Camelia – L’ostacolo principale secondo me è il pregiudizio. Non si deve mai giudicare prima di conoscere. La conoscenza e l’ascolto delle persone sono fondamentali. Questo alla Caritas, dove presto servizio, lo facciamo mettendoci attorno a un tavolo, proprio come stiamo facendo adesso. L’attitudine all’ascolto non è importante solo con gli immigrati ma anche con i giovani. Anche loro vanno ascoltati, perché spesso stanno in silenzio, soprattutto quelli che hanno qualcosa da dire. Troppe persone, giovani e immigrati, sono sottovalutate.

Filippo – Il dovere dell’accoglienza si impone senza dubbio. Però lo affronterei da un punto di vista pragmatico. I giovani portano energie fresche e a Prato molti giovani sono immigrati, molti di questi non sono nemmeno cittadini italiani. Certo, dobbiamo preoccuparci di far star bene queste persone, ma utilizzare in modo intelligente la loro presenza è una questione che attiene alla sopravvivenza di questa città. Guardiamo l’America, costruita con cittadini provenienti da tutto il mondo. Il riscatto di Prato passerà inevitabilmente dalla capacità di tutti di capire che questa presenza è il nostro futuro. Su chi ci vogliamo concentrare? Sulle prime generazioni di cinesi, venuti qui solo per profitto, o sulle seconde, che potrebbero avere un progetto di vita in città?

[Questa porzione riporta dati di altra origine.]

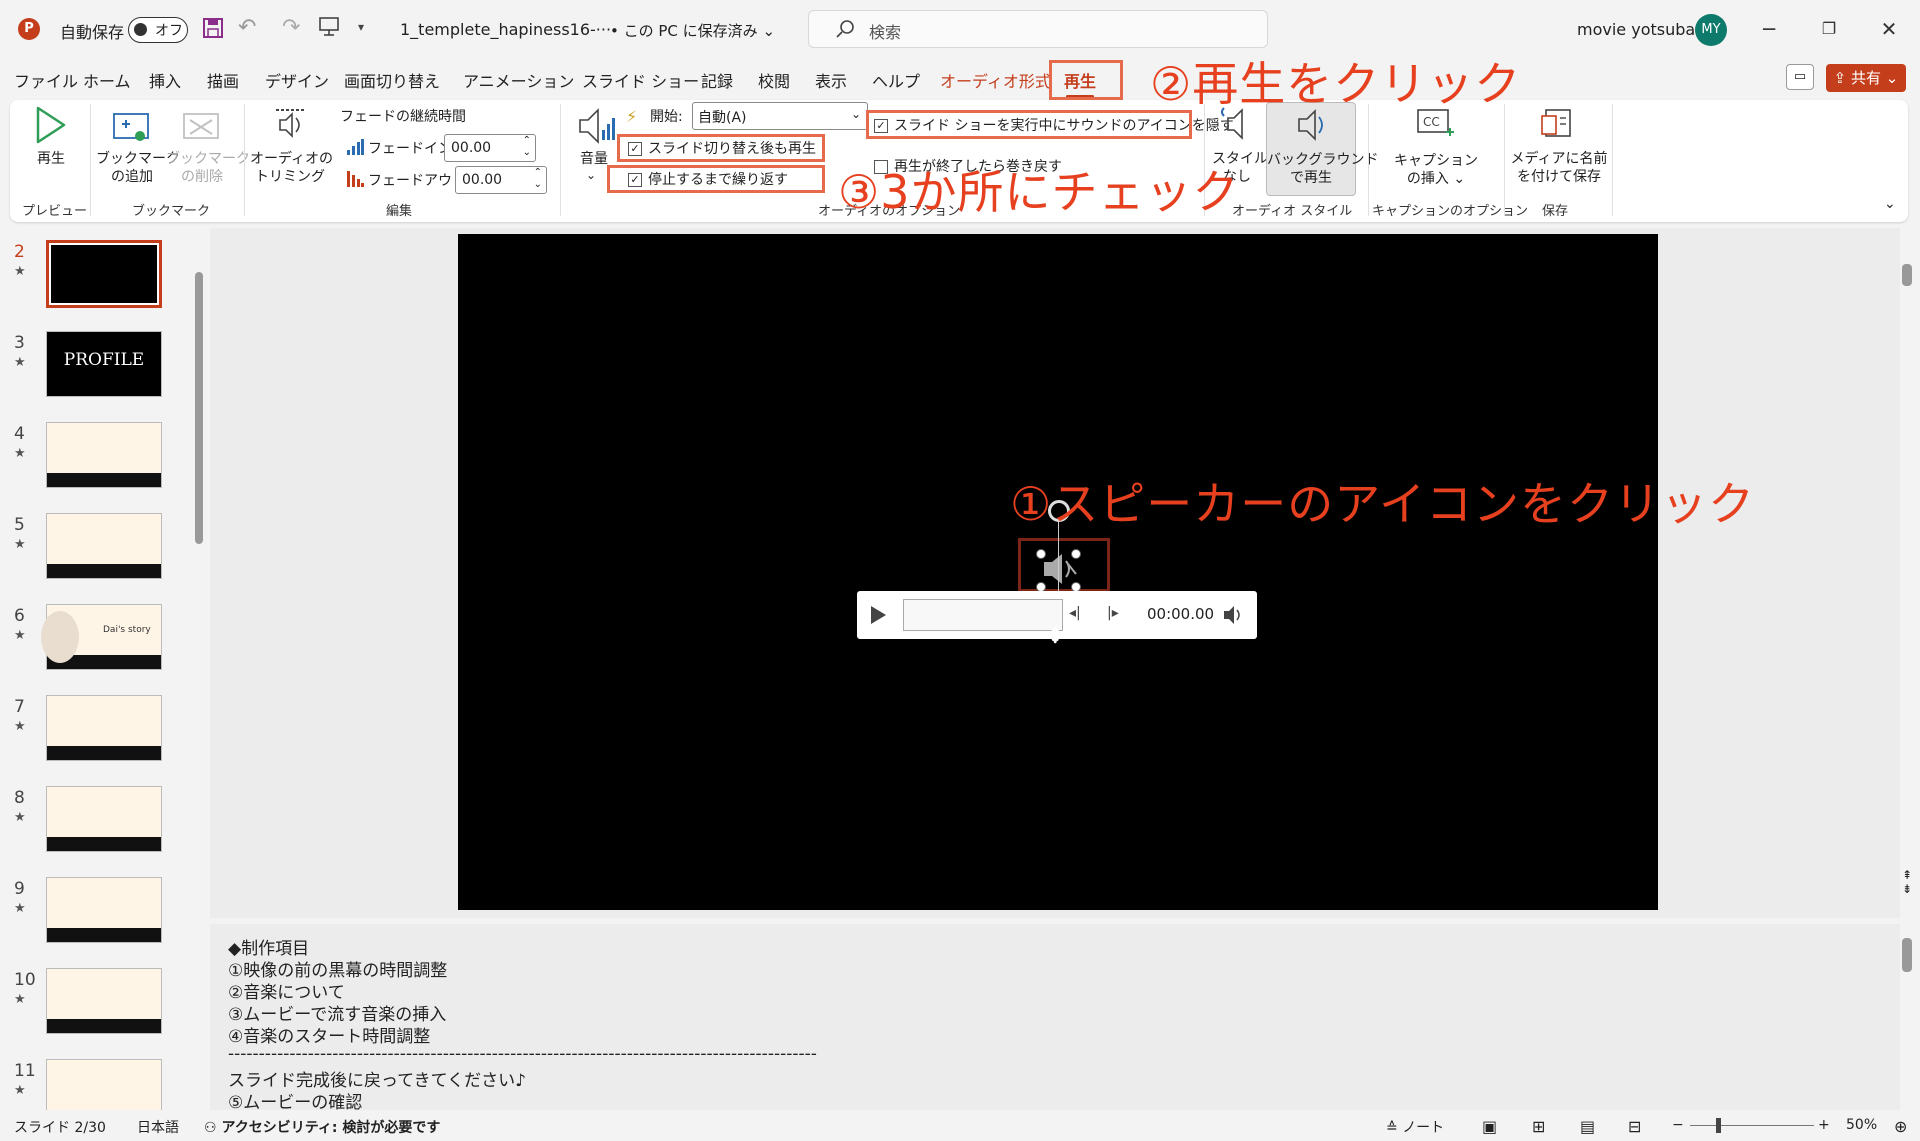 This screenshot has width=1920, height=1141. Describe the element at coordinates (20, 798) in the screenshot. I see `thumbnail-number: 8` at that location.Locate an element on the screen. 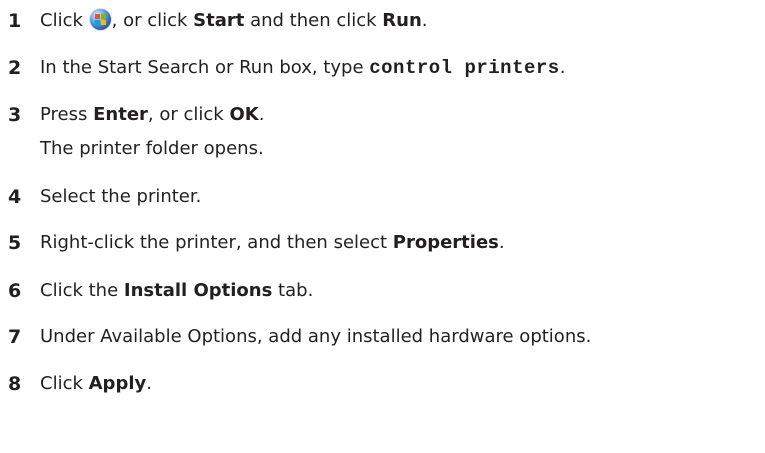  text-run: tab. is located at coordinates (293, 290).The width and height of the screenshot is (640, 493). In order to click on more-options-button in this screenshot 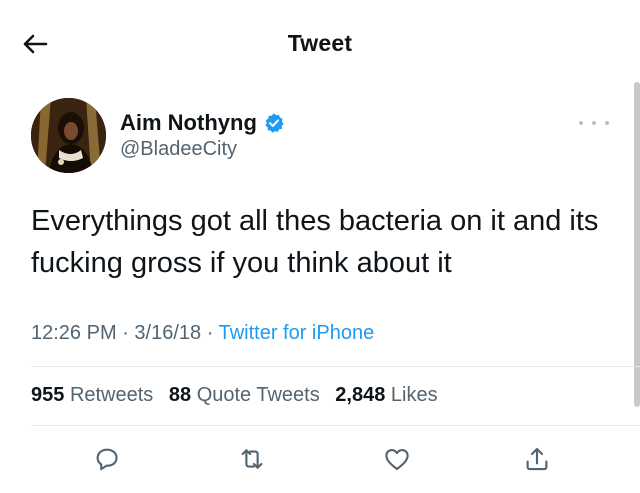, I will do `click(594, 123)`.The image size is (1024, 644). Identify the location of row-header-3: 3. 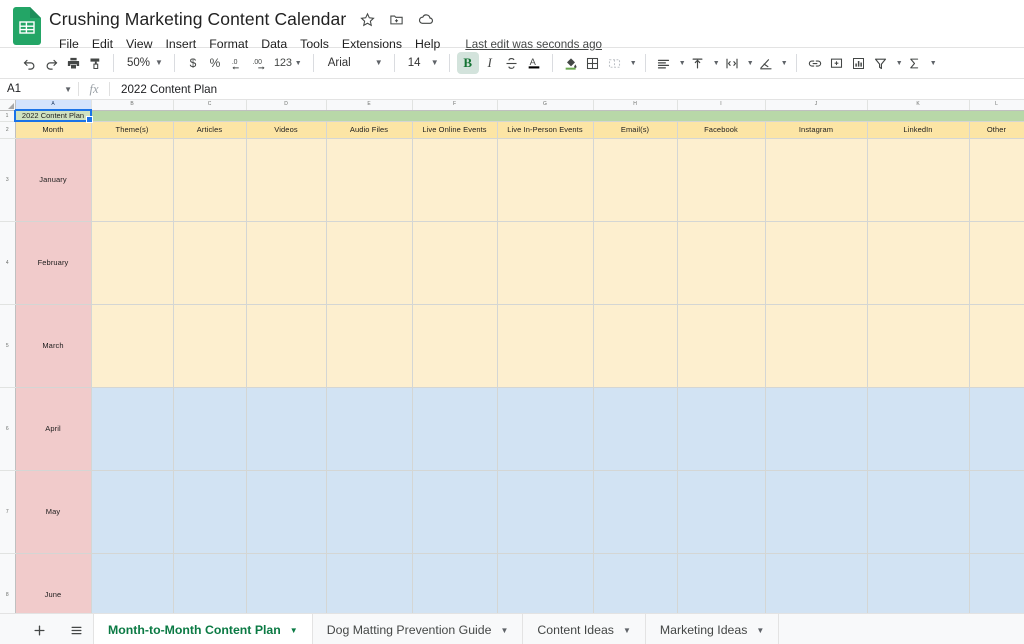
(8, 180).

Marcella – Sull’immigrazione c’è una sensazione opprimente. Accogliere non è solo un dovere cristiano, penso che gli stranieri siano il nostro salvagente. Questa consapevolezza implica però una disponibilità a cambiare mentalità. Il centro storico, così come lo abbiamo conosciuto, non esiste più. Se poniamo sempre il principio del «come eravamo», il confronto sarà impostato su ciò che ci divide piuttosto che su ciò che ci unisce.

Matteo – Questo atteggiamento l’ho riscontrato in un evento promosso dal Consorzio Santa Trinita, dove insieme ai negozi italiani del quartiere c’era anche il kebabbaro Farid. Erano tutti parte della zona del centro di Prato. Quella è la foto della Prato che riesce a vivere insieme nonostante le differenze.

Il problema della casaPiero ha posto anche la questione delle politiche abitative.

Piero – Negli ultimi anni si è costruito molto, troppo. Il mattone è diventato un bene rifugio per gli industriali. Il problema è che non si sono costruite case ma loculi. Appartamenti troppo piccoli e molto costosi, non adatti a chi come me vuole mettere su famiglia. Questo ti porta ad accettare soluzioni tampone, accettare una piccola casa in attesa di andare in una più grande. Anche questo dimostra un atteggiamento di fondo: la ricerca di un profitto a scapito dei bisogni delle persone.